**Passage:**
Blank-check firm Aurora Acquisition Corp. extended the deadline to complete its merger with struggling digital mortgage lender Better.com for the third time. The deadline for the merger is now September.
The decision was made during Aurora’s shareholder’s meeting held on February 24, filings with the U.S. Securities and Exchange Commission (SEC) showed on Thursday.
“Aurora now has until September 30, 2023 to consummate a merger, share exchange, asset acquisition, share purchase, reorganization or similar business combination with one or more businesses,” according to the firm’s 8-K filing.
If the merger is not completed on or before September 30, 2023, Novator Capital — the sponsor of the deal, agreed “to subscribe for and purchase for $35 million aggregate cash proceeds to Better a number of newly issued shares of Better’s company series D equivalent preferred stock at a price per share that represents a 50% discount to the pre-money valuation or for a number of shares of Better’s class B common stock at a price per share that represents a 75% discount to the pre-money valuation,” a filing by Aurora from last month showed.
Pre-money valuation refers to the $6.9 billion pre-money equity valuation based on the aggregate amount of fully diluted shares of Better’s common stock.
The two companies entered into an agreement to merge in May 2021, which would have a post-equity value of $7.7 billion following the closure of the deal. However, the deadline had previously been extended citing lack of time to complete the transaction.
Mortgage lenders went public via a SPAC during the pandemic years, including United Wholesale Mortgage (UWM), but there is skepticism over Aurora’s plan to take Better.com public given market conditions.

**What you need to do:**
1. Name every company the article on Aurora's merger deadline mentions.
2. In the article on Aurora's merger deadline, when did Aurora and Better.com agree to merge?
3. Resume the article on Aurora's merger deadline, starting after its last sentence.
The data after the article isn't needed for this work.

**Records shown:**
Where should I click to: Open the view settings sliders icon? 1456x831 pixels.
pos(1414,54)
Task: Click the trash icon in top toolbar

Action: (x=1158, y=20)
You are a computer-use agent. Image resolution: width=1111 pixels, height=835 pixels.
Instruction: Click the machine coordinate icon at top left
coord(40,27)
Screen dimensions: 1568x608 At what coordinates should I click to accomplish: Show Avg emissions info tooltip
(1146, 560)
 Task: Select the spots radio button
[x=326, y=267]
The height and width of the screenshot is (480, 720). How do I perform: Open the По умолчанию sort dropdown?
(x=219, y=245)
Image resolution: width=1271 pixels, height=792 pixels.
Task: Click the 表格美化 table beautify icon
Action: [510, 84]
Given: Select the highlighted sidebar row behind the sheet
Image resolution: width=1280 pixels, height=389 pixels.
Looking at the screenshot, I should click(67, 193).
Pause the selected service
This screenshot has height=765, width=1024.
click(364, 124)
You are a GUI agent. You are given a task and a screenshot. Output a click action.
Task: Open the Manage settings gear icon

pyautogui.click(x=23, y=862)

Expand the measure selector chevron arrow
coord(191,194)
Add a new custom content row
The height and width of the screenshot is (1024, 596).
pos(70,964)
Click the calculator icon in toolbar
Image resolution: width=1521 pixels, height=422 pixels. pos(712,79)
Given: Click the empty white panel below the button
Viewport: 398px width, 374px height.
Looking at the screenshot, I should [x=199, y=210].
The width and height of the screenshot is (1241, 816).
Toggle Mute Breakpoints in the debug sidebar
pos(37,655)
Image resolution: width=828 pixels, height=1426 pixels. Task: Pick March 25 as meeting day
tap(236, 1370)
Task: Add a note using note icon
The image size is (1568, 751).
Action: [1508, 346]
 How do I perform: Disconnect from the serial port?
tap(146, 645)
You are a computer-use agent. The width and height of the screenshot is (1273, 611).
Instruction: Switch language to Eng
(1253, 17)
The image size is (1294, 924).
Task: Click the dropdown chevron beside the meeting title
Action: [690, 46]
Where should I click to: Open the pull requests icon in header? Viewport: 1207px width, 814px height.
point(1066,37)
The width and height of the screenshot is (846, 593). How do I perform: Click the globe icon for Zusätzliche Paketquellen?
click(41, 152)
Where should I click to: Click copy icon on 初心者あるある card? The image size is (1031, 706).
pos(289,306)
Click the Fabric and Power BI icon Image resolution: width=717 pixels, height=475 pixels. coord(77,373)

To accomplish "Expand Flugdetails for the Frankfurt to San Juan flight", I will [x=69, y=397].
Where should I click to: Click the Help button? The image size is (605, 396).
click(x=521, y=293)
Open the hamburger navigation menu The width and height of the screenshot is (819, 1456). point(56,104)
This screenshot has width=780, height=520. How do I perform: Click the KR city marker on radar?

**Results of the tasks:**
1.
Aurora Acquisition Corp.
Better.com
Novator Capital
United Wholesale Mortgage (UWM)

2. They agreed to merge in May 2021.

3.
Founded in 2016, Better.com capitalized on the unprecedented refi boom and homeowners’ growing comfort in an all-digital mortgage experience.
The company grew its headcount by almost five-fold to 10,000 employees in 2021, up from about 2,000 employees in 2019. Origination volume increased to $58 billion from $4.9 billion in the span of two years. The company raised $905 million across several funding rounds and received a $750 million loan from SoftBank in 2021.
In the first quarter of 2022, Better.com reported a net loss of $327.7 million, according to an SEC filing from Aurora in July. The lender didn’t post its financial performance for the second, third or fourth quarters, which they had done in SEC filings through Aurora.
Workforce reductions began for Better.com in December 2021, when company CEO Vishal Garg gained public infamy for firing 900 employees via Zoom. Since then, the lender conducted at least three rounds of layoffs in 2022, impacting staff in India and in the United States.
Better.com’s ranking slipped to the country’s 45th-largest mortgage lender, according to Inside Mortgage Finance‘s data, which pegged the firm as the 42nd-biggest lender in the first 9 months of last year. The digital lender originated $10.3 billion in 2022, down a staggering 80% from 2021.